You probably have your own reasons for going on a health heart diet.
Whatever your reason is, a healthy heart diet involves eating a low-fat and low salt type of diet.
If it’s good for your heart then it’s probably good for your health overall.
Salt is a mineral that has been linked to high blood pressure and when you eat too much salt it affects your blood pressure. Besides salt, eating too much fat, especially the wrong type of fat, can raise your blood cholesterol, which can lead to heart attack and stroke.
Read a little more about the types of fat here because you know what they say “knowledge is power.”
The following diet gives you an outline on what to eat each day on a health heart diet. You could also follow our low-fat gallbladder diet if you happen to have trouble with your gallbladder as well.
Try to incorporate low-fat eating and low-fat low salt recipes in your diet. Put away the salt shaker too, because you will get enough dietary salt in the food you eat.
Salt is in almost everything you buy at the grocery store unless you really pick and chose wisely or eat mostly raw natural foods from nature like fruits and vegetables.
Snapshot Of A Health Heart Diet
(this is a diet that is a good diet high blood pressure)
As always be sensible in portion size. How much you eat is just as important as putting down the salt shaker and cutting the fat.
Here are your healthy heart menu guidelines.
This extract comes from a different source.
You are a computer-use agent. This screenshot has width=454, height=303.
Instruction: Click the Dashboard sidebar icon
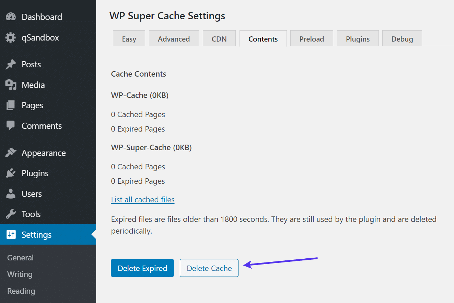(11, 16)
You can make your own heart healthy diet plan by following these guidelines and choosing from low-fat, low salt foods. Also, think about eating high fiber foods with this diet to flush away bad cholesterol.
Your Health Heart Diet Breakfast
Whole grain cereal or oat bran with low-fat milk and fruit of your choice
- Cereal: Start the day with a high fiber cereal to keep hunger away for the rest of the morning. A good choice is oat bran because it is high in soluble fiber the type that helps lower blood cholesterol. Sprinkle a few flax seeds over you cereal. (flax seeds again are high fiber)
- Skim milk: Chose low-fat milk. Chose 1% milk to drink and use no fat milk in coffee or tea. I love low-fat soy milk which is also a good alternative.
- Fruit: A banana or orange is a good choice to increase fiber and antioxidants.
Healthy Heart Diet Lunch
Enjoy a turkey of chicken breast sandwich with a side of vegetables. Think colors of the rainbow when chosing fruits and veggies in order to get a variety of different nutrients.
To build your sandwich:
- Bread: Whole grain buns and bagels that are smaller in size. You have probably seen those big large bagels in the store. Chose the smaller bagels which will save you calories fat and money.
- Spreads: White spreads like butter, margarine and mayonnaise are the highest fat selections. Use lower or low-fat versions of these on one side of the bread and mustard or relish or cranberry sauce on the other side.
- Turkey or Chicken: Get skinless turkey or chicken when you shop. Tuna and salmon are also good as is veggie “ham” or “turkey” slices. Lean roast beef or ham are okay too.
Stay away from processed meats such as bacon and sausages and corned beef, as well as high fat cheeses. Avoid pre-packaged,fat loaded egg, tuna and chicken salad sandwiches.
- Veggies: Load your sandwich with lettuce, tomatoes,onions, green peppers.
- Side of Vegetables: Enjoy raw veggies like carrot, pepper , broccoli, cauliflower and celery.
- Low fat latte or yogurt with fruit.
Have a mild afternoon snack even when not hungry so that you don’t over eat at dinner or in the evening.
Health Heart Diet Dinner
- Salmon baked with brown rice, steamed vegetables and a big salad
- Salmon: Choose skinless chicken or turkey, fish, lean meats, tofu or legumes.
- Brown Rice: Chose brown over white for fiber, or eat root vegetables like yams, sweet potatoes and potatoes instead.
- Veggies: Steam them, stir fry them or microwave, but never fry them. Use oil sprays for stir fries.
- Salad:Use low-fat dressing or a vinegar seasoned with herbs
If you find you are still hungry eat more salad!
Fruit or Low fat milk
- Fruit is a good option anytime or choose low-fat yogurt for something different.
You can see that this diet adds no extra salt and tells you to stay away from processed foods because they have so much added salt.
When you shop you have to make sure to look at labels and buy only low in fat products otherwise you will end up with more fat then you need to be eating in most cases.
There are more good reasons to stay away from processed food. I learned recently that processed foods contain something called AGEs that contribute to arthritis.
AGEs are substances that get cleaved off of foods that have been carmelized (processed foods.)
When AGEs reach your joints they can cause diabetes, cancer, arthritis and heart problems.
If you follow the guidelines for the health heart diet above you will cut fat and salt intake and be on your way to eating heart healthy.
P.S. There is one other thing you should do to keep your heart healthy. Along with a proper diet, you should also do some form of exercise. There are many reasons to exercise on a regular basis but many people can’t seem to find the time for exercising.